▸ YOUR GOAL
Beginning with the line that has "Click the Binance", please write out the remaining lines of the material exactly, the last one included.

───── GIVEN INFORMATION ─────

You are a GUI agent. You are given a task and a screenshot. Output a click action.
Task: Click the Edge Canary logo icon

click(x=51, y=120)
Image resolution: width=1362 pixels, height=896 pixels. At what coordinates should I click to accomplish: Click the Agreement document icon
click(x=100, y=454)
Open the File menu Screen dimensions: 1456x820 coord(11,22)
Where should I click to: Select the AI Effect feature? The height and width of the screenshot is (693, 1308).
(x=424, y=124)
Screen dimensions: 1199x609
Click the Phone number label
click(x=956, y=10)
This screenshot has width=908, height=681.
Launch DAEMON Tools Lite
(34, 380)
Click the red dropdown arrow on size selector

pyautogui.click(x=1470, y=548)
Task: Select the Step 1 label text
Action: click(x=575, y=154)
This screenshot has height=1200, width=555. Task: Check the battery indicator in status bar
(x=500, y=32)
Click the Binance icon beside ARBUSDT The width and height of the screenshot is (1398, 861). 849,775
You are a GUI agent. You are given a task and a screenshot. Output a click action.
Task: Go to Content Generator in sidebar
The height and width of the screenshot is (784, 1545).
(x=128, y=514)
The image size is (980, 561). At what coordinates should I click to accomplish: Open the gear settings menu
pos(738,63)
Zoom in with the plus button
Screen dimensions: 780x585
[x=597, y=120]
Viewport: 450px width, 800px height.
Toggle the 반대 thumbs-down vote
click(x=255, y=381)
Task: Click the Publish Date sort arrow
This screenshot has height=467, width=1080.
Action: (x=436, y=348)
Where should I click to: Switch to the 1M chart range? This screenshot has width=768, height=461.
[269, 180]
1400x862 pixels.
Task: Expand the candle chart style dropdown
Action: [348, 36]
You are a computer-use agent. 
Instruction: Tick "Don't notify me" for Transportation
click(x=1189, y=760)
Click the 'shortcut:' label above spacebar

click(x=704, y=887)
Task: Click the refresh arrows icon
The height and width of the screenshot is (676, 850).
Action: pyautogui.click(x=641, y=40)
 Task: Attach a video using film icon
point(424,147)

─────

▸ RESULT OF THE EXERCISE
Click the Binance icon beside ARBUSDT The width and height of the screenshot is (1398, 861). 849,775
You are a GUI agent. You are given a task and a screenshot. Output a click action.
Task: Go to Content Generator in sidebar
The height and width of the screenshot is (784, 1545).
(x=128, y=514)
The image size is (980, 561). At what coordinates should I click to accomplish: Open the gear settings menu
pos(738,63)
Zoom in with the plus button
Screen dimensions: 780x585
[x=597, y=120]
Viewport: 450px width, 800px height.
Toggle the 반대 thumbs-down vote
click(x=255, y=381)
Task: Click the Publish Date sort arrow
This screenshot has height=467, width=1080.
Action: (x=436, y=348)
Where should I click to: Switch to the 1M chart range? This screenshot has width=768, height=461.
[269, 180]
1400x862 pixels.
Task: Expand the candle chart style dropdown
Action: [348, 36]
You are a computer-use agent. 
Instruction: Tick "Don't notify me" for Transportation
click(x=1189, y=760)
Click the 'shortcut:' label above spacebar

click(x=704, y=887)
Task: Click the refresh arrows icon
The height and width of the screenshot is (676, 850).
Action: pyautogui.click(x=641, y=40)
 Task: Attach a video using film icon
point(424,147)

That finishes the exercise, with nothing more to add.